- Directed by: Dave Fleischer Willard Bowsky (animation director)
- Produced by: Max Fleischer Adolph Zukor
- Starring: Jack Mercer Mae Questel Gus Wickie
- Music by: Sammy Timberg
- Production company: Fleischer Studios
- Distributed by: Paramount Pictures
- Release date: January 22, 1937;
- Running time: 6 minutes
- Country: United States
- Language: English

= The Paneless Window Washer =

The Paneless Window Washer is a 1937 Popeye theatrical cartoon short in the Max Fleischer Cartoon series directed by Dave Fleischer.

== Plot ==

Bluto is trying to make a buck by spraying mud on the windows to make people think they're dirty. Up 20 stories (or at least Popeye says that) is Olive Oyl, public stenographer.
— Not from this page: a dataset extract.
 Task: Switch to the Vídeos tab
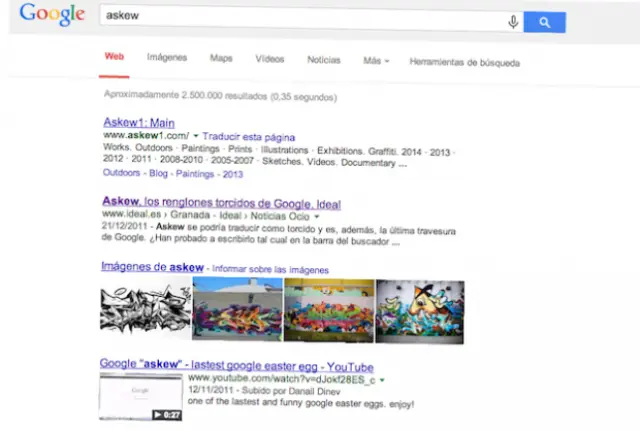click(x=270, y=59)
Wiping all kinds of windows, Popeye and Bluto get into a bitter quarrel between who's better at cleaning windows.

== Cast ==
- Jack Mercer as Popeye
- Mae Questel as Olive Oyl
- Gus Wickie as Bluto

== Reception ==
The scene with "Olive Oyl's typing is a fun example of exaggeration in The Paneless Window Washer by Fleischer Studios."